«Bin zum ersten Mal frei»Querschnittsgelähmt nach Unfall: Emotionales Interview mit Vogel
pat/dpa
10.9.2018
Nach einem Trainingsunfall im Juni ist die deutsche Bahnrad-Olympiasiegerin Kristina Vogel querschnittsgelähmt. In einem emotionalen Interview hat sie erstmals darüber gesprochen.

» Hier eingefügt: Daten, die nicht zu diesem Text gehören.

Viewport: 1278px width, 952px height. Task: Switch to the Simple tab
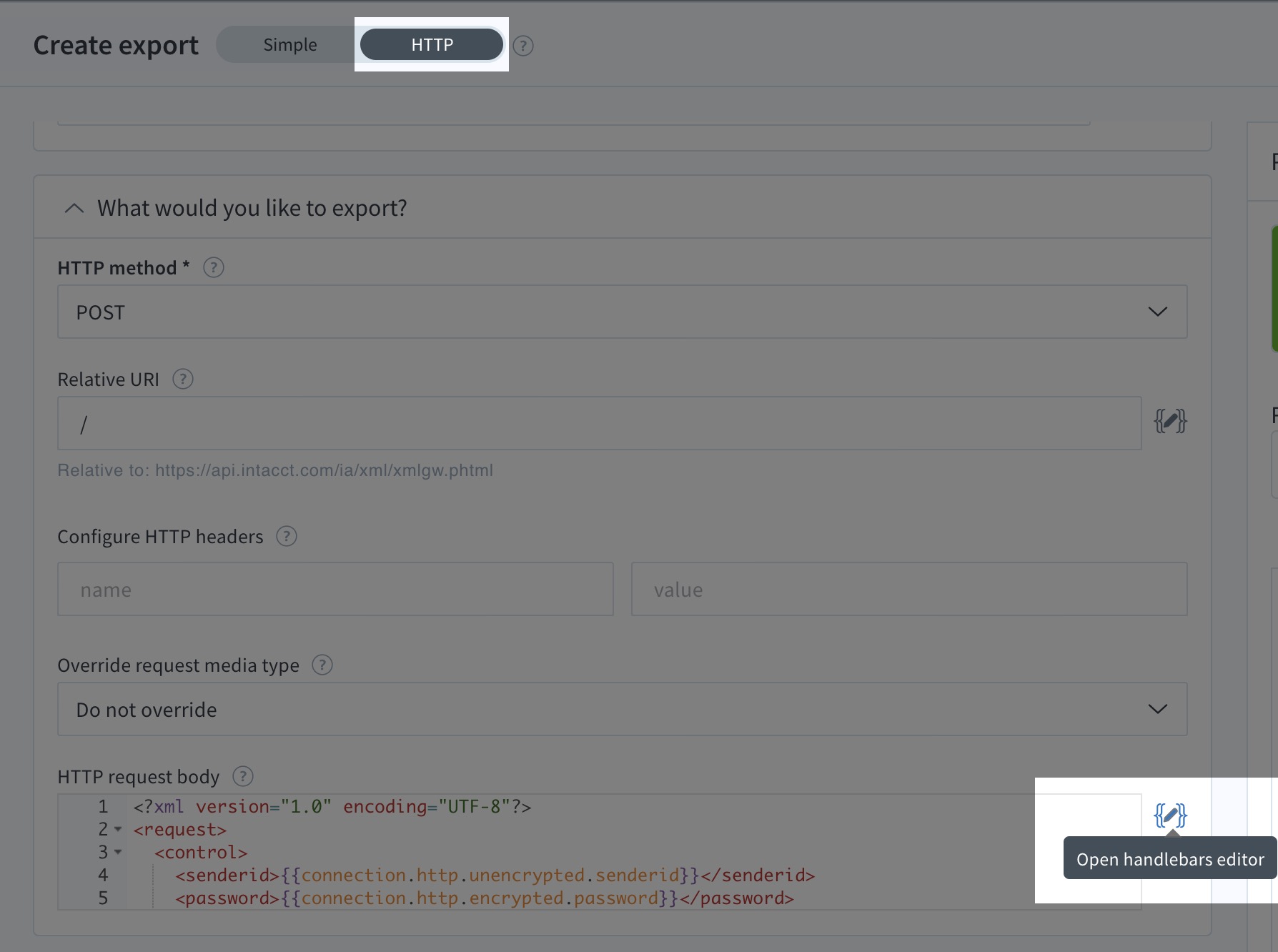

Wie Kristina Vogel mit dem Schicksalsschlag umgeht, ist gleichermassen beeindruckend wie inspierend. Mit dem «Spiegel» hat Vogel erstmals über ihre Querschnittslähmung gesprochen. Natürlich sei es «Scheisse», denn sie sei jetzt Rollstuhlfahrerin und nicht mehr Fussgängerin. Natürlich hätte sie nicht dieses Schicksal gewählt, wenn sie eine Wahl gehabt hätte. «Aber ich denke mir halt, je schneller ich die Situation akzeptiere, wie sie ist, desto schneller kann es wieder bergauf gehen.» Es bringe sie nicht weiter, wenn sie sich frage, warum es gerade sie getroffen habe. Unter die Haut geht, wenn man die Weltmeisterin und Olympiasiegerin sagen hört: «Zum ersten Mal in meinem Leben muss ich nichts, ich kann. Diese Situation möchte ich geniessen. Im Grunde genommen bin ich zum ersten Mal frei.» Welch starke Frau, ein Vorbild für uns alle. Wir wünschen Vogel nur das Beste!
Kristina Vogel ist querschnittsgelähmt. Ihr Rückenmark ist am siebten Brustwirbel durchtrennt. Was das bedeutet, erläutert der Leiter der Sektion Experimentelle Neurorehabilitation in der Klinik für Paraplegiologie am Uniklinikum Heidelberg, Rüdiger Rupp.
Was bedeutet eine Querschnittslähmung am siebten Brustwirbel?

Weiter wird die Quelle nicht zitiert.